The AI editor uses models that support Chat Completions — the standard method for interacting with chat models where the model continues a dialogue or performs a text task.

  • CHAT__TYPE — provider type. Required.

    • Value: openai (supports OpenAI and compatible services).

  • CHAT__MODEL — model name for text generation. Required.

    • Examples: gpt-4o, gpt-3.5-turbo.

  • CHAT__APIKEY — API key for the provider service. Some providers may require it even if it is not used; in that case, any string can be provided.

  • CHAT__SOCKSPROXYURL — SOCKS5 proxy address. Useful when access to the provider's API is only available through a proxy.

    • Format: socks5://user:password@host:port

General settings

  • AUTH__ADMIN__TOKEN — secret token for authorizing requests from Gramax to the LLM service. Choose a strong string value. Required.

Advanced settings

CORS settings

  • CORS__ALLOWED_{INDEX} — adds an allowed origin for CORS. {INDEX} is the element index starting from 0. If not set, requests from any origin are allowed.

    • Example: CORS__ALLOWED_0="http://example.com", CORS__ALLOWED_1="https://my-site.io".

Logging settings

You can configure where and at what level the LLM service sends logs.

  • LOGGING__CONSOLE — enables/disables log output to the Docker console.

    • Values: true (default), false.

To send logs to external systems (e.g., a file or Elasticsearch), configure targets using {INDEX} for each one.

Example: Log to file

LOGGING__TARGETS_0__TYPE=file LOGGING__TARGETS_0__LEVEL=info # Log level (trace, debug, info, warn, error, fatal) LOGGING__TARGETS_0__OPTIONS__DESTINATION=app/logs/llm-service.log # File path

Example: Log to Elasticsearch

LOGGING__TARGETS_1__TYPE=elasticsearch LOGGING__TARGETS_1__LEVEL=warn LOGGING__TARGETS_1__OPTIONS__NODE=http://localhost:9200 LOGGING__TARGETS_1__OPTIONS__INDEX=gramax-llm-logs # Optional auth LOGGING__TARGETS_1__OPTIONS__AUTH__USERNAME=elastic LOGGING__TARGETS_1__OPTIONS__AUTH__PASSWORD=your_password

All logging variables:

  • LOGGING__TARGETS_{INDEX}__TYPE(Required for target) Type: file, seq, elasticsearch.

  • LOGGING__TARGETS_{INDEX}__LEVEL — minimum log level for this target. Default: trace.
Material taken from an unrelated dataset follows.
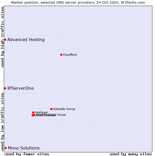This screenshot has width=156, height=156.
Task: Click the chart title mentioning W3Techs.com
Action: pyautogui.click(x=78, y=3)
  • LOGGING__TARGETS_{INDEX}__OPTIONS__DESTINATION(For type="file") File path.

  • LOGGING__TARGETS_{INDEX}__OPTIONS__SERVERURL(For type="seq") Seq server address.

  • LOGGING__TARGETS_{INDEX}__OPTIONS__APIKEY — (For type="seq") API key for Seq.

  • LOGGING__TARGETS_{INDEX}__OPTIONS__NODE(For type="elasticsearch") Elasticsearch node address.

  • LOGGING__TARGETS_{INDEX}__OPTIONS__INDEX(For type="elasticsearch") Index name in Elasticsearch.

  • LOGGING__TARGETS_{INDEX}__OPTIONS__AUTH__* — Elasticsearch auth settings (USERNAME, PASSWORD, APIKEY).